TASK OBJECTIVE -> Copy out, word for word, the entries below, starting with the line that contains "湖北匠门锐府装饰材料有限公司 从工厂到生活：空间美学的完美呈现 (294, 1807)" and ending with the line that contains "大理尊豪建材有限公司打造个性定制空间 (281, 2236)", both lines included.
============
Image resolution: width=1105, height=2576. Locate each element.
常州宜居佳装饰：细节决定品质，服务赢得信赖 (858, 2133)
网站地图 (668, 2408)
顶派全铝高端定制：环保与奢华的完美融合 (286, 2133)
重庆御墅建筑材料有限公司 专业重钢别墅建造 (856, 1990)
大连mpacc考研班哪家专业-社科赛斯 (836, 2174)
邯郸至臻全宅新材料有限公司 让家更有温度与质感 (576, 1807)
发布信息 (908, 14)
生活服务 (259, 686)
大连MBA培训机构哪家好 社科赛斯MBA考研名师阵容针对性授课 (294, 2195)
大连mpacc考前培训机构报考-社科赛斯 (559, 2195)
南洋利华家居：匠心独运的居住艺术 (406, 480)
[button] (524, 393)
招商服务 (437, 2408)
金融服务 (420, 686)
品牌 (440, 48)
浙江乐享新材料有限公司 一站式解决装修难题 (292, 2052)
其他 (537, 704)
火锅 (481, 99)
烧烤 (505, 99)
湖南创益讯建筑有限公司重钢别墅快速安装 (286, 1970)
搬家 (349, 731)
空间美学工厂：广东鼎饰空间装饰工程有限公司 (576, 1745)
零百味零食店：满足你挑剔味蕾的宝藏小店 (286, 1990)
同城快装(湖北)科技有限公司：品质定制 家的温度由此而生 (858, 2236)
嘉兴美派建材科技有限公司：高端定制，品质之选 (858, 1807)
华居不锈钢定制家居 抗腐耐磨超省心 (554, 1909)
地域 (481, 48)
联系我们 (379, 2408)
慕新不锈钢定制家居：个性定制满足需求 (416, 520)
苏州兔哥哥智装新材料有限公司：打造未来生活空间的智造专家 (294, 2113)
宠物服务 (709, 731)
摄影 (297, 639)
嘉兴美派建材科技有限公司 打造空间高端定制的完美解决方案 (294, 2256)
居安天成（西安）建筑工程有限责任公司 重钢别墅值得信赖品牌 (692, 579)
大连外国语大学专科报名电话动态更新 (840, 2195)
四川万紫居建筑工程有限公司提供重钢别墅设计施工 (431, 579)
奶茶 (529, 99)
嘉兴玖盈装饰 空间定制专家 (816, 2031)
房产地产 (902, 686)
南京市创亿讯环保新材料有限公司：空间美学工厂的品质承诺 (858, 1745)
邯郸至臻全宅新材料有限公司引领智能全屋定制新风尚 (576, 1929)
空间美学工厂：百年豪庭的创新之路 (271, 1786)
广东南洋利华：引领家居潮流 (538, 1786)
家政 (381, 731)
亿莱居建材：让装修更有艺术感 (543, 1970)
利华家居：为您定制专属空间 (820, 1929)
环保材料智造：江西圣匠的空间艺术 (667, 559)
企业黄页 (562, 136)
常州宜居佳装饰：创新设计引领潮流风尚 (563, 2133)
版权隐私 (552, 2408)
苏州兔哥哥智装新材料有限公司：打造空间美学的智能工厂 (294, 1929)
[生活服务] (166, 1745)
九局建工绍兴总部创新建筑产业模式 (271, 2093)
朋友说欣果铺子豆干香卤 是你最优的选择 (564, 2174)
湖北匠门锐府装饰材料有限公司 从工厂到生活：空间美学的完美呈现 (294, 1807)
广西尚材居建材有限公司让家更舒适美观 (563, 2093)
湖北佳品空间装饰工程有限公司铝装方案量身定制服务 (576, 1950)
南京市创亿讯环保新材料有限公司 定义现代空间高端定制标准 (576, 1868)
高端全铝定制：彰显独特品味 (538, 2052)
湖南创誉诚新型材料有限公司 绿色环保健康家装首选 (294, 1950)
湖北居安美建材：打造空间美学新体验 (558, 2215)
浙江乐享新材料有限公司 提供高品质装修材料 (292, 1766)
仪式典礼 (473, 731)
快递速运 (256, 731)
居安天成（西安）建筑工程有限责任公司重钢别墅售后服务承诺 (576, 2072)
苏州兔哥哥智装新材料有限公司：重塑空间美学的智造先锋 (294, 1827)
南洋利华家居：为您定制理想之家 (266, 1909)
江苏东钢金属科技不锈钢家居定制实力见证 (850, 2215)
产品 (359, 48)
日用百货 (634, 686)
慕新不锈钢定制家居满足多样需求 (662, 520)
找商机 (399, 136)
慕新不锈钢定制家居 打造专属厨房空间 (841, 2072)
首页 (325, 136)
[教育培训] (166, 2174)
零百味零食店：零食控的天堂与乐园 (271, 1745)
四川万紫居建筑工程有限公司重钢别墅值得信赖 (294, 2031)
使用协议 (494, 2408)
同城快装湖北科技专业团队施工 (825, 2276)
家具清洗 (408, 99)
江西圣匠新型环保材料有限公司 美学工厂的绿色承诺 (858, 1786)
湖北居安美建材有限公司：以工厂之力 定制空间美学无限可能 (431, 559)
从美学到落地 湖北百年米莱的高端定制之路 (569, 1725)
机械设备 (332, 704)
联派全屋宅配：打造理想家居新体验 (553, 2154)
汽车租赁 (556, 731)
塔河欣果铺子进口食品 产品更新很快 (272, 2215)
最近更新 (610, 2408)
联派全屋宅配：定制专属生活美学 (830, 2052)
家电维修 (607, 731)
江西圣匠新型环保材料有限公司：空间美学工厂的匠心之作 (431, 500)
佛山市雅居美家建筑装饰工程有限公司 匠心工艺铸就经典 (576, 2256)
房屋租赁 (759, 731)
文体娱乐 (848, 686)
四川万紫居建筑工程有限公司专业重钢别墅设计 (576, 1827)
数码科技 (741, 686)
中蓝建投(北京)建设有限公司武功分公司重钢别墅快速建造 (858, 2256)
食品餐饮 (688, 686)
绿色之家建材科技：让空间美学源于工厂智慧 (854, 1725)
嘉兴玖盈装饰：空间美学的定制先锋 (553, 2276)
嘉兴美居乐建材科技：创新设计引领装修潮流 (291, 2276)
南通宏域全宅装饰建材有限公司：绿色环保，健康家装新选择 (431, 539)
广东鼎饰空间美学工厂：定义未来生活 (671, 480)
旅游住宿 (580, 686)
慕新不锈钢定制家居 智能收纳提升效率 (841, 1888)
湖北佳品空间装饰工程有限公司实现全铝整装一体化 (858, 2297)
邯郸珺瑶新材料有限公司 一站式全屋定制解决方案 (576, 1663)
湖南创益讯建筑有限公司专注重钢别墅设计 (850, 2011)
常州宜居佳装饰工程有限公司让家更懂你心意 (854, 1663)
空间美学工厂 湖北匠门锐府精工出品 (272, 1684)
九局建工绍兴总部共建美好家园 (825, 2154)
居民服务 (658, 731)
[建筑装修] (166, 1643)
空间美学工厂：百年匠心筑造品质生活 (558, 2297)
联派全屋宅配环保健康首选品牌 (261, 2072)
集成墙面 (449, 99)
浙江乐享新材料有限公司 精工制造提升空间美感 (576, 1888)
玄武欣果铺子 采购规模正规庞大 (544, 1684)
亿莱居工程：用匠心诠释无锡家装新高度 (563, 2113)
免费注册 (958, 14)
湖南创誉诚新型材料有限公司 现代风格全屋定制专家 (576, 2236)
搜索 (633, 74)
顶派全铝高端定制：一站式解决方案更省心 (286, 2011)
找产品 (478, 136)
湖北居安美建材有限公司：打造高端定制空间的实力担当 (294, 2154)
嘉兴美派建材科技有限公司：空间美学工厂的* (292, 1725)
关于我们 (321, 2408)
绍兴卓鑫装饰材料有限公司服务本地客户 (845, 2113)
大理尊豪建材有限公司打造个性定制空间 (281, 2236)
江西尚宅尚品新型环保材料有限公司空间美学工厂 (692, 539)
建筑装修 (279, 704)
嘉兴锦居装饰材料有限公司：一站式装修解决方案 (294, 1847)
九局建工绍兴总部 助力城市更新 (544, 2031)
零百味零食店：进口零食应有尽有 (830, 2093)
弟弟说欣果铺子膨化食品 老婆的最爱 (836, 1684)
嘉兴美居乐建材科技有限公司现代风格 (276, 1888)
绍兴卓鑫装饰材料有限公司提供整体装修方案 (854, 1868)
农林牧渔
============
SOLUTION FOR THIS TASK ->
湖北匠门锐府装饰材料有限公司 从工厂到生活：空间美学的完美呈现 (294, 1807)
广西尚材居建材有限公司让家更舒适美观 (563, 2093)
湖北佳品空间装饰工程有限公司铝装方案量身定制服务 (576, 1950)
南京市创亿讯环保新材料有限公司 定义现代空间高端定制标准 (576, 1868)
高端全铝定制：彰显独特品味 (538, 2052)
湖南创誉诚新型材料有限公司 绿色环保健康家装首选 (294, 1950)
湖北居安美建材：打造空间美学新体验 (558, 2215)
浙江乐享新材料有限公司 提供高品质装修材料 (292, 1766)
仪式典礼 (473, 731)
快递速运 (256, 731)
居安天成（西安）建筑工程有限责任公司重钢别墅售后服务承诺 (576, 2072)
苏州兔哥哥智装新材料有限公司：重塑空间美学的智造先锋 (294, 1827)
南洋利华家居：为您定制理想之家 (266, 1909)
江苏东钢金属科技不锈钢家居定制实力见证 (850, 2215)
产品 (359, 48)
日用百货 (634, 686)
慕新不锈钢定制家居满足多样需求 (662, 520)
找商机 (399, 136)
慕新不锈钢定制家居 打造专属厨房空间 (841, 2072)
首页 (325, 136)
[教育培训] (166, 2174)
零百味零食店：零食控的天堂与乐园 (271, 1745)
四川万紫居建筑工程有限公司重钢别墅值得信赖 (294, 2031)
使用协议 (494, 2408)
同城快装湖北科技专业团队施工 (825, 2276)
家具清洗 (408, 99)
江西圣匠新型环保材料有限公司 美学工厂的绿色承诺 (858, 1786)
湖北居安美建材有限公司：以工厂之力 定制空间美学无限可能 (431, 559)
从美学到落地 湖北百年米莱的高端定制之路 (569, 1725)
机械设备 (332, 704)
联派全屋宅配：打造理想家居新体验 (553, 2154)
汽车租赁 (556, 731)
塔河欣果铺子进口食品 产品更新很快 (272, 2215)
最近更新 (610, 2408)
联派全屋宅配：定制专属生活美学 (830, 2052)
家电维修 (607, 731)
江西圣匠新型环保材料有限公司：空间美学工厂的匠心之作 (431, 500)
佛山市雅居美家建筑装饰工程有限公司 匠心工艺铸就经典 (576, 2256)
房屋租赁 (759, 731)
文体娱乐 (848, 686)
四川万紫居建筑工程有限公司专业重钢别墅设计 (576, 1827)
数码科技 (741, 686)
中蓝建投(北京)建设有限公司武功分公司重钢别墅快速建造 (858, 2256)
食品餐饮 (688, 686)
绿色之家建材科技：让空间美学源于工厂智慧 (854, 1725)
嘉兴玖盈装饰：空间美学的定制先锋 (553, 2276)
嘉兴美居乐建材科技：创新设计引领装修潮流 (291, 2276)
南通宏域全宅装饰建材有限公司：绿色环保，健康家装新选择 (431, 539)
广东鼎饰空间美学工厂：定义未来生活 (671, 480)
旅游住宿 (580, 686)
慕新不锈钢定制家居 智能收纳提升效率 (841, 1888)
湖北佳品空间装饰工程有限公司实现全铝整装一体化 (858, 2297)
邯郸珺瑶新材料有限公司 一站式全屋定制解决方案 (576, 1663)
湖南创益讯建筑有限公司专注重钢别墅设计 (850, 2011)
常州宜居佳装饰工程有限公司让家更懂你心意 (854, 1663)
空间美学工厂 湖北匠门锐府精工出品 (272, 1684)
九局建工绍兴总部共建美好家园 (825, 2154)
居民服务 (658, 731)
[建筑装修] (166, 1643)
空间美学工厂：百年匠心筑造品质生活 (558, 2297)
联派全屋宅配环保健康首选品牌 (261, 2072)
集成墙面 (449, 99)
浙江乐享新材料有限公司 精工制造提升空间美感 (576, 1888)
玄武欣果铺子 采购规模正规庞大 (544, 1684)
亿莱居工程：用匠心诠释无锡家装新高度 (563, 2113)
免费注册 (958, 14)
湖南创誉诚新型材料有限公司 现代风格全屋定制专家 (576, 2236)
搜索 (633, 74)
顶派全铝高端定制：一站式解决方案更省心 (286, 2011)
找产品 (478, 136)
湖北居安美建材有限公司：打造高端定制空间的实力担当 (294, 2154)
嘉兴美派建材科技有限公司：空间美学工厂的* (292, 1725)
关于我们 (321, 2408)
绍兴卓鑫装饰材料有限公司服务本地客户 (845, 2113)
大理尊豪建材有限公司打造个性定制空间 (281, 2236)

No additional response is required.